Segundo tempo rolando.

— Só o futebol, Evaristo. Frouxos. Boiolas. Vi-a-dões! Só são machos aqui, coçando o saco nos cornos uns dos outros!

— Pára com isso, Heitor.

— Mas eu não. Eu não! Eu já aturei muito! Já comi muita merda nessa vida! Mas eu sobrevivi! Eu vou enterrar todos esses imbecis que tentaram me fuder! Todos! Eu sobrevivi! Eu sou vascaíno, safo, comigo ninguém pode! Não vai ser um diazinho mais ou menos que vai me derrubar! O Vascão taí pra provar isso, Evaristo! Dois a zero pro Vascão! Vaaascooo!

Não passou nem um minuto e... gol do adversário.

— Porra, que golzinho de merda!
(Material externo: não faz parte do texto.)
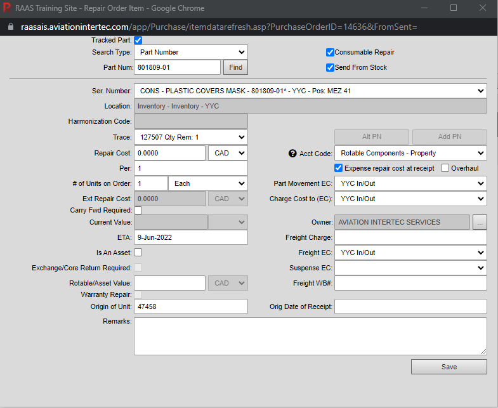Tick the Carry Fwd Required checkbox

click(138, 210)
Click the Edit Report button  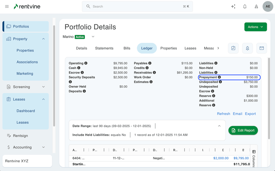[x=243, y=131]
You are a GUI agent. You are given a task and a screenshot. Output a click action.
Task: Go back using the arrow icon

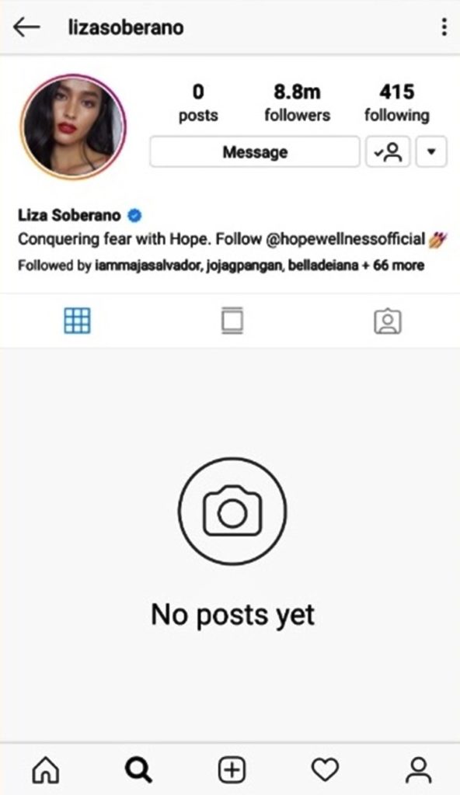click(x=26, y=27)
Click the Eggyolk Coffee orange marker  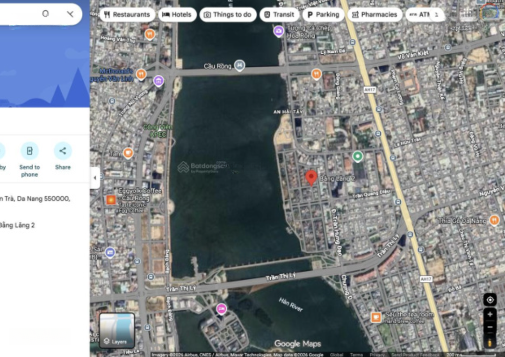(111, 200)
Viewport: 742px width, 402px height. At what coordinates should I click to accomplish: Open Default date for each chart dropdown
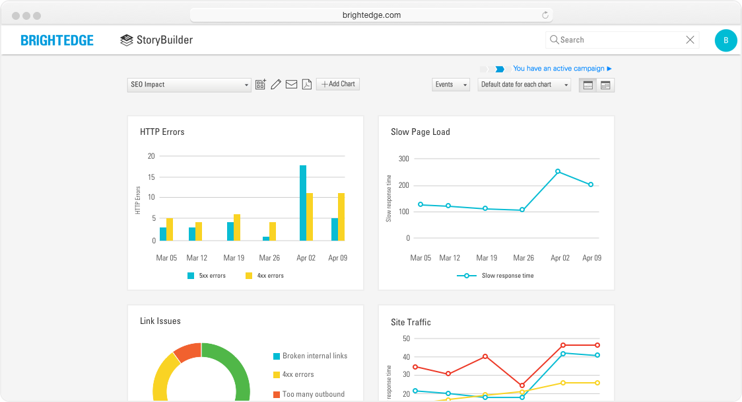point(524,85)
Como é que vocês deixam esse sujeito passar assim, enfileirando?

— Calma, Heitor. Tá dois a um ainda. Daqui a pouco o Vascão faz mais outro. Vamos apostar? Três a um pra nós. Que tal?
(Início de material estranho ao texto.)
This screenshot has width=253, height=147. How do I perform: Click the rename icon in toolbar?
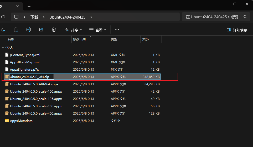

— É isso aí. Vascão! Eu sou o rei da colina, rapaz, ninguém vai me derrubar! Futebol, mano, futebol é o que salva. A redenção das bestas-feras. A salva-guarda dos desvalidos! Vou mijar, tô nervoso.
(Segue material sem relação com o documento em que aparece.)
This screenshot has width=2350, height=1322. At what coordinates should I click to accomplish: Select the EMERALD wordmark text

Teve um piripaque no banheiro. Jurou que viu a Vânia sentada na varanda do bar, no colo de um sujeito. Começou a suar frio. A mão ficou gelada e tremendo e não acertava mirar o pau de jeito nenhum. Era a Vânia? Mijou na tábua que respingou no sapato, ficou mais nervoso, alguém gritou gol, quis fechar o zíper de uma vez, mas ainda saiu um último jato que molhou bem a frente da calça. Quem gritou, cacete? Foi gol de quem? Pegou uma toalha de papel pra limpar, não era possível que fosse a Vânia. Melhor espiar devagarzinho, mas o banheiro deu um rodopio e duas meias-voltas, ele bateu a cabeça no batente da porta e um filete de sangue escorreu pela testa. Saiu cambaleando.

— Goooolll! Mais um!

O cara que gritou dessa vez era um barbudo de dois metros de altura que estava de camisa verde. Verde? Não é possível. Então não foi gol do Vascão? Cadê a piranha que estava na varanda? De quem foi a porra do gol? E o outro, era replay? A cabeça doía e o sangue escorria pra dentro do olho esquerdo, pela cara abaixo e caía na camisa branca. Atravessou a varanda e nada da Vânia. De quem foram as porras dos dois gols? Deu a volta no bar até a própria mesa. O Evaristo levantou, lívido, já sendo agarrado pelo colarinho.

— Era ela, Evaristo?

— Calma, Heitor.

— Era ela, Evaristo?

— Era.

— Cadê?

Gol. Gritaria. O parrudo de verde rindo, com os braços pro alto.

— Cadê ela, Evaristo? Cadê ela, porra?

O juiz apitou o fim do jogo. O Vasco perdeu por quatro a dois. Outros cinco de camisa verde davam pulos e berravam como hunos.

— Fala Evaristo!

— Ali.

Apontou o grandalhão que comemorava. De repente, de trás do sujeito, aparece a Vânia. De Verde. Enlaça o pescoço do troglodita e comemora com um beijo na boca.

Heitor foi visto indo embora uma hora depois, algemado. Não sem antes deixar um cheque pra pagar os prejuízos do bar. E com as duas mãos quebradas. Dizem até hoje que o mal da Vânia foi a camisa. O Heitor agüentaria qualquer coisa. Mas de verde foi demais.